▶ _About this task_: Repeat the line that contains "Given: Select the Internet zone globe icon" exactly, along with each following line up to and including the last line of the entries.

[Opening Available records section]

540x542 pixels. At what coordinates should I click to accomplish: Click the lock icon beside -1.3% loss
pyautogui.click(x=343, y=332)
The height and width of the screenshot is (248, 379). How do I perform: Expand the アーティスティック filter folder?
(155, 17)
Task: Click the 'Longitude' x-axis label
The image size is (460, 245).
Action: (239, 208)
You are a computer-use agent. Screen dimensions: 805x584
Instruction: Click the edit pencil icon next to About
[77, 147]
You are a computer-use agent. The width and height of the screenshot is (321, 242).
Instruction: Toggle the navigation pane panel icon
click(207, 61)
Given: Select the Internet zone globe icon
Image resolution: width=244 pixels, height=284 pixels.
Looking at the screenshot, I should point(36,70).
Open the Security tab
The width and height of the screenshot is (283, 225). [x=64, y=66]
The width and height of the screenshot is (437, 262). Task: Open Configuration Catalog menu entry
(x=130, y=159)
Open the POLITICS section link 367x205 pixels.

[Closing Available records section]

▶ _Answer space_:
Given: Select the Internet zone globe icon
Image resolution: width=244 pixels, height=284 pixels.
Looking at the screenshot, I should point(36,70).
Open the Security tab
The width and height of the screenshot is (283, 225). [x=64, y=66]
The width and height of the screenshot is (437, 262). Task: Open Configuration Catalog menu entry
(x=130, y=159)
Open the POLITICS section link 367x205 pixels.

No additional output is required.